§ Exercise instructions
According to the article on domestic violence and children, by what percentage did the UN estimate global domestic violence cases rose during lockdown in 2020?

§ Supplied text
==================================================

Study Counts Devastating Toll of Domestic Violence Faced by Mothers on Their Children

Study Counts Devastating Toll of Domestic Violence Faced by Mothers on Their Children

Michelle Kilfoyle and Zahra Siddique – 18 October 2021

Described as the ‘Shadow Pandemic’ by the UN, the global rise in domestic violence against women since the onset of the Covid-19 pandemic is a huge cause for concern. New research further emphasises the urgent need to tackle domestic violence by exposing the scale of its devastating effects on the children of women who suffer at the hands of their partners. The large-scale study, which draws on data from half a million families across the developing world, finds that children born to victims of domestic violence are more likely to die by the age of five than children of mothers who do not. Further, women who experience violence endure more stillbirths.

Even before the pandemic, 1 in 3 women across the world experienced physical or sexual violence mostly by an intimate partner, with rates particularly high in developing regions such as Central sub-Saharan Africa (65.64% of women) and South Asia (41.73%). In 2020, the UN estimated that global cases rose by 20% during lockdown.

==================================================

§ Records shown

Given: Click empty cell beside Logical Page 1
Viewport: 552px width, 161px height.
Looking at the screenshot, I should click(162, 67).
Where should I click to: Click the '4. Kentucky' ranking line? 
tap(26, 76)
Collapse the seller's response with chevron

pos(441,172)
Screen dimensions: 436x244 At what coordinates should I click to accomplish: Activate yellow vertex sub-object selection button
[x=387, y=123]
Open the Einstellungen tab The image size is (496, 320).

==================================================

§ Exercise response
20%